This period when conventional wisdom and established institutions are being called into question is disorienting, yet it is also an opportunity to think about what might come next, and how to build what we need to succeed in the next era. Former United States Ambassador Daniel Baer suggests that we are living through an unsettling transition moment, and lays out the four tests faced by the United States in the next ten years that will determine whether it succeeds over the next fifty. These are: scale; investment; fairness; and identity.
The first two tests are familiar to strategists but are poised to take on new forms in the post-US hegemony world. A country has to think about the impact of scale differently when its population and economy are shrinking in relative terms rather than growing. And while of course investment is essential to productivity growth and economic competitiveness, investment in human beings themselves matters more than it ever has.
The second pair of tests will strike readers as unusual for a book about international competition and geopolitics but are crucial to the function and success of the United States as a political entity. Fairness, in perception and in practice, is essential to sustaining the U.S. economic and political systems domestically and to building U.S. international political influence as U.S. relative military dominance declines. When the Founders signed a document that held up the entitlement of each person not only to life and liberty but also to "the pursuit of happiness," they recognized that one of democracy's ends was its citizens' pursuit of a meaningful life of their own choosing - a life consistent with their own understandings of themselves and their place in their community. Identity, and minimum sense of security in it, is not just a core element of the moral purpose of democracy; it is a prerequisite for the process of democracy, and for our ability to fulfil our roles as democratic citizens.

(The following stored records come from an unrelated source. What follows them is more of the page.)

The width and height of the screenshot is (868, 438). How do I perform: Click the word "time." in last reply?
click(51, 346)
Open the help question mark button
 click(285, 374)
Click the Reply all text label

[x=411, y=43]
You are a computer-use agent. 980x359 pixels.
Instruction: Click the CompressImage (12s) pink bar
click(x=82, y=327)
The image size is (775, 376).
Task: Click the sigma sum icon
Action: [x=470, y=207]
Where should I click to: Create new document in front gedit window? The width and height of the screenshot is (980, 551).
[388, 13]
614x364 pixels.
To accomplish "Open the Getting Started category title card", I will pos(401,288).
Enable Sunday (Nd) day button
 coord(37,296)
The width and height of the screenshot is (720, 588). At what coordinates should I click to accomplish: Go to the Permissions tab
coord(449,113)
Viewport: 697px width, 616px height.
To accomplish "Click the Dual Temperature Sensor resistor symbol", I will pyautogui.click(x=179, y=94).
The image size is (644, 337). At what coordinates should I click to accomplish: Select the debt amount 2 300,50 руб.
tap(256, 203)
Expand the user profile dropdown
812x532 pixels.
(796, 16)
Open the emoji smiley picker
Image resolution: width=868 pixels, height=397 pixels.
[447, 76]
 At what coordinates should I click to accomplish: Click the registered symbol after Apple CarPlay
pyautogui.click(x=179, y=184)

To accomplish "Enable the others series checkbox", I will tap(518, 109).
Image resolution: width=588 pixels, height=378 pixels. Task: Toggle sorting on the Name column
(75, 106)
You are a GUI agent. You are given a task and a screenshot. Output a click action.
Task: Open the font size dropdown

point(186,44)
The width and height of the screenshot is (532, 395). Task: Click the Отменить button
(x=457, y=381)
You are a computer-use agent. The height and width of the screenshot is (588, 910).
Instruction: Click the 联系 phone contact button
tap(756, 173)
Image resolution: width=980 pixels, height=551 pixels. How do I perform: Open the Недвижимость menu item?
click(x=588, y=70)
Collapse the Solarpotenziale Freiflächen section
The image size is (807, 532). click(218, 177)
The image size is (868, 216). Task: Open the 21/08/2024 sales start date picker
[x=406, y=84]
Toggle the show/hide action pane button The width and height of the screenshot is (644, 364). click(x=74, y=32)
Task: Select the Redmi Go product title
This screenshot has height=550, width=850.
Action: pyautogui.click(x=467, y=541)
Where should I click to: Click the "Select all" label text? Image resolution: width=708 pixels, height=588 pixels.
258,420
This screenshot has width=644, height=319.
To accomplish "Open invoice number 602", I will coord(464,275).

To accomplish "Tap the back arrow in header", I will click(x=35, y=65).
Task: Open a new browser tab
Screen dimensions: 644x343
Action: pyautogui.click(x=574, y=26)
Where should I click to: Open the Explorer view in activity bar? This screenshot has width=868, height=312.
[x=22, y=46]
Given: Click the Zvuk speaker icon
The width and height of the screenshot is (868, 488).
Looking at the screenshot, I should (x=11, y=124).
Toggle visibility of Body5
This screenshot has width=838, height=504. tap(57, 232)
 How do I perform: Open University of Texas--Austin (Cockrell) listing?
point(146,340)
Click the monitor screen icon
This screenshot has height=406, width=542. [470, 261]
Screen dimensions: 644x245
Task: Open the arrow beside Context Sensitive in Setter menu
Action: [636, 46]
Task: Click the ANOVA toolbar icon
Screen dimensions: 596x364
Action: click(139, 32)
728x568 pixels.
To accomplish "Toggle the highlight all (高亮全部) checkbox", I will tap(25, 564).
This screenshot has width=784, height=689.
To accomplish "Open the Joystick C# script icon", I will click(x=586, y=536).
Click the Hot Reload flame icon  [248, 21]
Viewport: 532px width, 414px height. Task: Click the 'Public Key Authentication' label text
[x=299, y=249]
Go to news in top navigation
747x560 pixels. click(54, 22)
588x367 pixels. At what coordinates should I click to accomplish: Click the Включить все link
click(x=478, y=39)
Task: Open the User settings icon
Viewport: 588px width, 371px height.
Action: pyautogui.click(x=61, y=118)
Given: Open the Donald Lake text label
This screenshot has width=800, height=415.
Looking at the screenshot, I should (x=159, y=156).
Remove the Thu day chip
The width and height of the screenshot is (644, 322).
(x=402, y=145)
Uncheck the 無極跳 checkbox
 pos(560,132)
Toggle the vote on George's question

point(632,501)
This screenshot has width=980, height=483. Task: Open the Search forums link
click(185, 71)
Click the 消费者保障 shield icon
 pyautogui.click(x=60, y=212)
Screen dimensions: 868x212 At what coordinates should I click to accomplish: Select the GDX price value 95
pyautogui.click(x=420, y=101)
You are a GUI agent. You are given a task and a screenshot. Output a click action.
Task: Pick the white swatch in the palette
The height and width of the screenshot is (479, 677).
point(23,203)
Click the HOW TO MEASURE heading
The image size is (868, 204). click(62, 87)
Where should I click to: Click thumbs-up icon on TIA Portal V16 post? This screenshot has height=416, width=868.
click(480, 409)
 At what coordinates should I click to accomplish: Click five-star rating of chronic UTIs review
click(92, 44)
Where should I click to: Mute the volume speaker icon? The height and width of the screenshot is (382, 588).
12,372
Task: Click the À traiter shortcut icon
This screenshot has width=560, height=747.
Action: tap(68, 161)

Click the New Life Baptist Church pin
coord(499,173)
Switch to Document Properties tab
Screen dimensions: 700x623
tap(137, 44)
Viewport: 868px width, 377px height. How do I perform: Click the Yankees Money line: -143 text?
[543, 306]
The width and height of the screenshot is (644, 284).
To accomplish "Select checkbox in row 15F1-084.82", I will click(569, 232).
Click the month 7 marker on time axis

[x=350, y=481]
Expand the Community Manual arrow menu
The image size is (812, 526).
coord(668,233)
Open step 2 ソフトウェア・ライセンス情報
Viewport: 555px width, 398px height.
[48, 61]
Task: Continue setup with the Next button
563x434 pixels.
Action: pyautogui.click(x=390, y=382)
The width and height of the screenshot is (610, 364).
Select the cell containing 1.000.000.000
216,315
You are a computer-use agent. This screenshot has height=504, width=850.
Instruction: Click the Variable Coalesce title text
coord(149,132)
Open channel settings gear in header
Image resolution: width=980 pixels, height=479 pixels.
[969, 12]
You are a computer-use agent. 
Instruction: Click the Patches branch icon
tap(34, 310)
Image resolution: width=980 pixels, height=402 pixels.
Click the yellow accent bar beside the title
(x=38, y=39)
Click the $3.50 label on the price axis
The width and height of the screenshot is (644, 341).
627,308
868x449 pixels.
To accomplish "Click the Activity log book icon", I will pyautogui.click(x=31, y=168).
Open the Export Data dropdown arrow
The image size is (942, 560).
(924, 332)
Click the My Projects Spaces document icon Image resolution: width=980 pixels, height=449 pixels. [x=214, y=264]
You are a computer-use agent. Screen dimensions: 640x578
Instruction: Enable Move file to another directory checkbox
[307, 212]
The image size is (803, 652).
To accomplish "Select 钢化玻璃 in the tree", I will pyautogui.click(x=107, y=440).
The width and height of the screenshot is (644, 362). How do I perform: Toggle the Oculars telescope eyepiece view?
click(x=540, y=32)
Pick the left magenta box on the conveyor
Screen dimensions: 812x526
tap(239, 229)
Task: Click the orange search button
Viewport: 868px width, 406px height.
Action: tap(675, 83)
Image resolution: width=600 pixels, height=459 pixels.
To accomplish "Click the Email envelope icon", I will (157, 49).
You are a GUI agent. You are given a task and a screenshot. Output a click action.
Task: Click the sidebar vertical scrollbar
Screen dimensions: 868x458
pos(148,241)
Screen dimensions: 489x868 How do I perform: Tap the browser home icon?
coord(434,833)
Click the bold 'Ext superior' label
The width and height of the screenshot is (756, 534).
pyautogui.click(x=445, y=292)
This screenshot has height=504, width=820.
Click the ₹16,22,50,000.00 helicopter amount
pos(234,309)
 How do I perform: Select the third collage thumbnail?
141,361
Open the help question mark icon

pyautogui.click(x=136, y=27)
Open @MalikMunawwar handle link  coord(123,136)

Each of these tests requires us to take steps at home to strengthen our position abroad. While the challenges that loom are significant, for each test there remain comparative advantages which the U.S. can draw upon, and that some of our most vexing competitors lack. The four tests demand changes in behavior and culture - from politicians, corporate leaders, and citizens. But if we meet these tests, then we can be confident of America's place in the world and of future generations' reasonable expectations of a better life. The question is not whether we can succeed, but whether we will.
CLEAR-EYED YET OPTIMISTIC LOOK AT AMERICA'S FUTURE: Daniel Baer, former ambassador, is realistic but not pessimistic about America's present standing and its direction for the future. He prescribes a course correction, identifying four key areas that the US needs to target in order to rise to the challenges the future holds: Scale, Investment, Fairness, and Identity.
ACCESSIBLE WISDOM: Baer developed The Four Tests as a work that could be read by anyone trying to understand how America should react in today's fraught global climate: "This is not a book intended for academics or foreign policy insiders. This book is for those who wake up and look at their phone and feel like the news is coming for them from every direction."
WELL-CONNECTED AUTHOR: Baer has a network of high-profile contacts that he expects to support his publication, especially from his time in the Obama administration. He has appeared on CNN, Fox, MSNBC, BBC, PBS Frontline, Al Jazeera, Sky, and The Colbert Report.
Baer is senior vice president for policy research and director of the Europe Program at the Carnegie Endowment for International Peace. He was a diplomatic fellow at the University of Denver's Josef Korbel School of International Studies from 2017 to 2019. He served in Governor John Hickenlooper's cabinet as executive director of the Colorado Department of Higher Education from 2018 to 2019. Under President Obama, he was U.S. ambassador to the Organization for Security and Cooperation in Europe (OSCE) from 2013 to 2017. Previously, he was a deputy assistant secretary of state for the Bureau of Democracy, Human Rights, and Labor from 2009 to 2013. Before his government service, Baer was an assistant professor at Georgetown's McDonough School of Business, a faculty fellow at Harvard's Safra Center for Ethics, and a project leader at the Boston Consulting Group.
He has appeared on CNN, Fox, MSNBC, BBC, PBS Frontline, Al Jazeera, Sky, and The Colbert Report. His writing has appeared in The Washington Post, The Wall Street Journal, USA Today, Foreign Affairs, POLITICO, The Christian Science Monitor, Foreign Policy, The Chronicle of Higher Education, Lawfare, The Denver Post, and other publications. He holds a doctorate in international relations from Oxford, where he was a Marshall Scholar, and a degree in social studies and African American studies from Harvard. He is married to Brian Walsh, an economist at the World Bank.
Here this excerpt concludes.